Records from a data collection
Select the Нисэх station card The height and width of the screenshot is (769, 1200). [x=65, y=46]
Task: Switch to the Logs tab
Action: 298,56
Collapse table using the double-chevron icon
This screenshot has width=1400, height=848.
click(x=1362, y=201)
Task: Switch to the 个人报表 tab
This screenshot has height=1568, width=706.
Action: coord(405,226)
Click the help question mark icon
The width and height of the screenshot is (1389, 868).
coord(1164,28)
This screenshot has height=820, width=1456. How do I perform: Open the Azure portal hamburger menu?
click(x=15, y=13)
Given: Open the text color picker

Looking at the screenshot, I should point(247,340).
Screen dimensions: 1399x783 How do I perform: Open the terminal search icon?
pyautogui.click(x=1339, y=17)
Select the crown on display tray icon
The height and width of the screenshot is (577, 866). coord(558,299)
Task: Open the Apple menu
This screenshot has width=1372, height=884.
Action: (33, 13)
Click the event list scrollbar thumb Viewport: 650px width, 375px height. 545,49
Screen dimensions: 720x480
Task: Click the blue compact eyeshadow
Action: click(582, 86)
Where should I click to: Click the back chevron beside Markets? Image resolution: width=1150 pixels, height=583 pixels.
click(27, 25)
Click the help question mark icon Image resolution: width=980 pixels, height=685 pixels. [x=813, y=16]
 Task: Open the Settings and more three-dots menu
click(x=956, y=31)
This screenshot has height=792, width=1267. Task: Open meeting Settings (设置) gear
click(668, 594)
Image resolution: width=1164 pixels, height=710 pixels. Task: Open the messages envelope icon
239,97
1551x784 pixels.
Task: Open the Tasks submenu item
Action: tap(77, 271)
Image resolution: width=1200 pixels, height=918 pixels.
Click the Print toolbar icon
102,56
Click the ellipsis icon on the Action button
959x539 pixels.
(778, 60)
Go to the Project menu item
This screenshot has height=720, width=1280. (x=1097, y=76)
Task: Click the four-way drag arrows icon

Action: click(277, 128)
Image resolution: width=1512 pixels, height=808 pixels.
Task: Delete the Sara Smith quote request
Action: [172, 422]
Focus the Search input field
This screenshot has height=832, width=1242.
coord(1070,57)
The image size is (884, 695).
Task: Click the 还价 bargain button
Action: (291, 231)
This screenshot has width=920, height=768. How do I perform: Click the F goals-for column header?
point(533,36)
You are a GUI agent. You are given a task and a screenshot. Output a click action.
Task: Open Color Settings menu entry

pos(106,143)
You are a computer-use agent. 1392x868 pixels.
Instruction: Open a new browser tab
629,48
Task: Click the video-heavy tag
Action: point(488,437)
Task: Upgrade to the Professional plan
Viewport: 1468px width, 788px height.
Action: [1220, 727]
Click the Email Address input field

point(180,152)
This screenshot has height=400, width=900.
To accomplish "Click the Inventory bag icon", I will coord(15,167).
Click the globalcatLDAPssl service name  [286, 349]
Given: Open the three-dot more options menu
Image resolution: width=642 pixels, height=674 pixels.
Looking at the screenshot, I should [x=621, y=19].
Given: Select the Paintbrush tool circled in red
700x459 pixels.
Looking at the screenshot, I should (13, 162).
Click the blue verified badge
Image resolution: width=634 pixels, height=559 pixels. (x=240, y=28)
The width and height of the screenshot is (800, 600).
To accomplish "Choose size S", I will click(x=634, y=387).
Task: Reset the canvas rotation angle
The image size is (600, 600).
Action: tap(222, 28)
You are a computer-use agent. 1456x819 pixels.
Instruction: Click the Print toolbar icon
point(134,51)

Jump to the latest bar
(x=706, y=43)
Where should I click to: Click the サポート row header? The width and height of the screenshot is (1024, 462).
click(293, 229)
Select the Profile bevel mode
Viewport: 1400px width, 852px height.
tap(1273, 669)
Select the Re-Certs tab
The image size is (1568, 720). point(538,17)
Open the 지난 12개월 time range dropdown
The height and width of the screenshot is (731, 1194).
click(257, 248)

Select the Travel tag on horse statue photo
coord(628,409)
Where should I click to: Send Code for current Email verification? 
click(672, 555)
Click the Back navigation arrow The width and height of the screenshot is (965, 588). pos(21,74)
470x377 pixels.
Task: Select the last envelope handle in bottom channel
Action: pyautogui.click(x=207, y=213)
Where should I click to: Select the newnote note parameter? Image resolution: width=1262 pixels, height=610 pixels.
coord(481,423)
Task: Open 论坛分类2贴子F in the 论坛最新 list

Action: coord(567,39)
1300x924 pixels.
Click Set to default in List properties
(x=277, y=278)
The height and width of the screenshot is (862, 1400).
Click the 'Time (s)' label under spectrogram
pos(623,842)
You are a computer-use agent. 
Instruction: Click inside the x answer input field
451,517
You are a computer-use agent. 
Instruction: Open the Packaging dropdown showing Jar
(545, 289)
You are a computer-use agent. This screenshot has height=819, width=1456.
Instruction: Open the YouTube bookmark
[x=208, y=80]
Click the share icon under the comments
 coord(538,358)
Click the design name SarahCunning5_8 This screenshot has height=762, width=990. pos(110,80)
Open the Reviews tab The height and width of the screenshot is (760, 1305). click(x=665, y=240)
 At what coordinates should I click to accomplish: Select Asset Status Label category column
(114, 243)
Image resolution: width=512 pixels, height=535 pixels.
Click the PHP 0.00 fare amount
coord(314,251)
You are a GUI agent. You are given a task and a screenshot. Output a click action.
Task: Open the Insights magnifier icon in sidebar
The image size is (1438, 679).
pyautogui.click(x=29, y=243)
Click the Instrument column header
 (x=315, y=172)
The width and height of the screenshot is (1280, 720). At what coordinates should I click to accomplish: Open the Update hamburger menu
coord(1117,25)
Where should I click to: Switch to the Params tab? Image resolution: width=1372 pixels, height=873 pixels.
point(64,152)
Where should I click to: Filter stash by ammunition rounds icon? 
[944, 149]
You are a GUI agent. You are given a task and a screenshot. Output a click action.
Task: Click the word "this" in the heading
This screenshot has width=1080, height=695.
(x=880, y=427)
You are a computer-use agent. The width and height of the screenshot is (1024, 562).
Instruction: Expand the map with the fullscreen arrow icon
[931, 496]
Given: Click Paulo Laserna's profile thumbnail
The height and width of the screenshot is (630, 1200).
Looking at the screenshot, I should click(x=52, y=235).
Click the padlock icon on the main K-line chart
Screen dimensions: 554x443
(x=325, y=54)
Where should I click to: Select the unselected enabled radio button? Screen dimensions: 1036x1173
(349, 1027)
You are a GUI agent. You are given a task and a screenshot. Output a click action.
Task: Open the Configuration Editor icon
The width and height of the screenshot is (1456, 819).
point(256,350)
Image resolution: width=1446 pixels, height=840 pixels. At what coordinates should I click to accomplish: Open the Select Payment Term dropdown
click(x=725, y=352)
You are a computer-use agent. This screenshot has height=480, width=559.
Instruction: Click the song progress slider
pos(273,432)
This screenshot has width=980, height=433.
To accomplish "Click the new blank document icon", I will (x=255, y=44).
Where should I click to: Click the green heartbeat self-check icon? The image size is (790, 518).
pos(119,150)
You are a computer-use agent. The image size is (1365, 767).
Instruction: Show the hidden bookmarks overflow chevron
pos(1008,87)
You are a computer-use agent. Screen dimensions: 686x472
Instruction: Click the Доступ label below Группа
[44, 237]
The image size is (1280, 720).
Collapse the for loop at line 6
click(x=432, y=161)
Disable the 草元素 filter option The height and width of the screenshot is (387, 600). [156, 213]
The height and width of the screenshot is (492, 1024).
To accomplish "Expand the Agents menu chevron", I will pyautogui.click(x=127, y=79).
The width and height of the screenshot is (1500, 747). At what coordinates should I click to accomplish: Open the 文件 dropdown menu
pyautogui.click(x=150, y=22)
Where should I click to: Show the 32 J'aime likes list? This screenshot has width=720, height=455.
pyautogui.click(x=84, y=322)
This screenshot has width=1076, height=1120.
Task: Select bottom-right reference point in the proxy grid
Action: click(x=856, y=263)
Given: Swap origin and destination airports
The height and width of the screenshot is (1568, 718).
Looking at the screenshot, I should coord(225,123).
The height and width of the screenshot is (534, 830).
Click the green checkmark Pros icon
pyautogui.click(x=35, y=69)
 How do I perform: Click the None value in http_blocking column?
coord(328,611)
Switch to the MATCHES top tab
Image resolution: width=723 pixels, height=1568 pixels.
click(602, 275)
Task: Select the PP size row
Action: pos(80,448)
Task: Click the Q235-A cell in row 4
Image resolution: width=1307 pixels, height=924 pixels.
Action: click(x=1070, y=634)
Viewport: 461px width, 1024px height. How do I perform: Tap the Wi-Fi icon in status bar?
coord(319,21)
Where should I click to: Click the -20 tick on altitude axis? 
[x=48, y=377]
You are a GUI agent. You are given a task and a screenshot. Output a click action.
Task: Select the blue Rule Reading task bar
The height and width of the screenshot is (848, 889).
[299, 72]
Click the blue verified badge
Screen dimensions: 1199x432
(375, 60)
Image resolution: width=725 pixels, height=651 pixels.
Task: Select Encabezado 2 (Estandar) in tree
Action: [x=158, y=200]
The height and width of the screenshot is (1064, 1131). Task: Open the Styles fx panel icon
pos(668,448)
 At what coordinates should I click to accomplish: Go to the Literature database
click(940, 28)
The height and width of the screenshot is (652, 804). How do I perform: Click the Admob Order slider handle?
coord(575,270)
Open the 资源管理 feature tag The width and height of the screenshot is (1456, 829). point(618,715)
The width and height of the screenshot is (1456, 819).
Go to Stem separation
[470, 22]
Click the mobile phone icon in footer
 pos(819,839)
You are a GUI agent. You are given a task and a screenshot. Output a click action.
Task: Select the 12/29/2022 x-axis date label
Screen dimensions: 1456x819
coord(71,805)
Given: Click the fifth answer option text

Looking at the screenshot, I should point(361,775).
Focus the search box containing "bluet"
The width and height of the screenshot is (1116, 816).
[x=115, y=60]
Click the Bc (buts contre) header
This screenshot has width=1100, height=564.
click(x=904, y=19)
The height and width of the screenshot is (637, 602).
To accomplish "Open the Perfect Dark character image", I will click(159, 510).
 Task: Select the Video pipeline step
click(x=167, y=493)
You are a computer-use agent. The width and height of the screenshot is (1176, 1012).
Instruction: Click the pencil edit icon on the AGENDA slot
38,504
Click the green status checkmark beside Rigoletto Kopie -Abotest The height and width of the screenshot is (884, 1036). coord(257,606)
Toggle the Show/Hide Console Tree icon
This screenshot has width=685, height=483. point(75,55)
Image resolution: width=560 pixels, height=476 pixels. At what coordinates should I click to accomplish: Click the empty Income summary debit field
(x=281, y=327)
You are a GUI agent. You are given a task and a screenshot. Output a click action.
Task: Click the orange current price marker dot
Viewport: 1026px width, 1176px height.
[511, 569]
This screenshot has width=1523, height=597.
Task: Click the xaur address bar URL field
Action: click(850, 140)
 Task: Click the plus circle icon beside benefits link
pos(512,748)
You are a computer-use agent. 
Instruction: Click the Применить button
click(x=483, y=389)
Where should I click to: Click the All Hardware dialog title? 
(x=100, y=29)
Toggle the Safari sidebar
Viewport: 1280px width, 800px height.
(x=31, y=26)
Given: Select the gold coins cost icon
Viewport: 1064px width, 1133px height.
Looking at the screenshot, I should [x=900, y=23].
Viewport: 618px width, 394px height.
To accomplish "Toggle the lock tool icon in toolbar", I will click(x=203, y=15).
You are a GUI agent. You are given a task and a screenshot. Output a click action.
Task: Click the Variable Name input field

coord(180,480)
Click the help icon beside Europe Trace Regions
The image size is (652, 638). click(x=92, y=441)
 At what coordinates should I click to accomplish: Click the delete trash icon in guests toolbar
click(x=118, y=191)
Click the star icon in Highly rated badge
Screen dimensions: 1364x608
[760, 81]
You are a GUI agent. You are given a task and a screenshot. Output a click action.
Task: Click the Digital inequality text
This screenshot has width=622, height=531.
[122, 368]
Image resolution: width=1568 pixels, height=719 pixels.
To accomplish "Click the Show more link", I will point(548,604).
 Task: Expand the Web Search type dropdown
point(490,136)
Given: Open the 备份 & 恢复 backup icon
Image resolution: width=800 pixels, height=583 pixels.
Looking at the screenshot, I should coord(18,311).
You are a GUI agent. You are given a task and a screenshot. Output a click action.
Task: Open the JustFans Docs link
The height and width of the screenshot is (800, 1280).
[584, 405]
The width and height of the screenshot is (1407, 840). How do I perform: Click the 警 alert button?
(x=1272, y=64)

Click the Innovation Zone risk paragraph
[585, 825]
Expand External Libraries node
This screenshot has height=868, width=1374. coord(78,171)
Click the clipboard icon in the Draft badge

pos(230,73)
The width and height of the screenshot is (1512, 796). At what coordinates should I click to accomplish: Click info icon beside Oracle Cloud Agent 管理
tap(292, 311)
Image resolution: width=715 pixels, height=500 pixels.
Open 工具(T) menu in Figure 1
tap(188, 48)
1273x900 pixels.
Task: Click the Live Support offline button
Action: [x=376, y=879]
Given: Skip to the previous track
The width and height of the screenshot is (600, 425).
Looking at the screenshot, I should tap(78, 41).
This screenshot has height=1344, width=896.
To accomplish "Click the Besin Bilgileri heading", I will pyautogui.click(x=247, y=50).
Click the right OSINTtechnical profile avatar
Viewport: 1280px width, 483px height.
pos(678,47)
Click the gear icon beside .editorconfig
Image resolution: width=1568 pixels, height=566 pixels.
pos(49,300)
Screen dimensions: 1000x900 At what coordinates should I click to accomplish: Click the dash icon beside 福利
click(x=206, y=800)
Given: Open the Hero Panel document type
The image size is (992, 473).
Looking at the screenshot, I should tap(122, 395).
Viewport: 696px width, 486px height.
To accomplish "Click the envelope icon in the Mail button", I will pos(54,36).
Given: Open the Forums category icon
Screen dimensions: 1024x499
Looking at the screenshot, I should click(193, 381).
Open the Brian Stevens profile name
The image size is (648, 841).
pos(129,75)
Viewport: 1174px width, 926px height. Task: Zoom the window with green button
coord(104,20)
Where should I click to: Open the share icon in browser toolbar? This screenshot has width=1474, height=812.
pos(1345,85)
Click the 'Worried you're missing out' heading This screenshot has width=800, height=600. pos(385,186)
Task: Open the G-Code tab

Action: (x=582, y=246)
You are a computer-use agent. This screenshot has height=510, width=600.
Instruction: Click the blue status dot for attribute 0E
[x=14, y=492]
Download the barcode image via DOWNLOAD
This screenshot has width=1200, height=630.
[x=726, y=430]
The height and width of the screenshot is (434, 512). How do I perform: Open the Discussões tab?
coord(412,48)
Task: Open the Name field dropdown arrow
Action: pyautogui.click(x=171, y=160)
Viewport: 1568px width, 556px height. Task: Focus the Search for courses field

*Task prompt*. List every row above that contains the string "header". Treat uppercase and lowercase letters as distinct.

*Task response*.
This screenshot has width=920, height=768. How do I perform: Click the F goals-for column header?
Where should I click to: Click the サポート row header? The width and height of the screenshot is (1024, 462).
Click the Instrument column header
Click the Bc (buts contre) header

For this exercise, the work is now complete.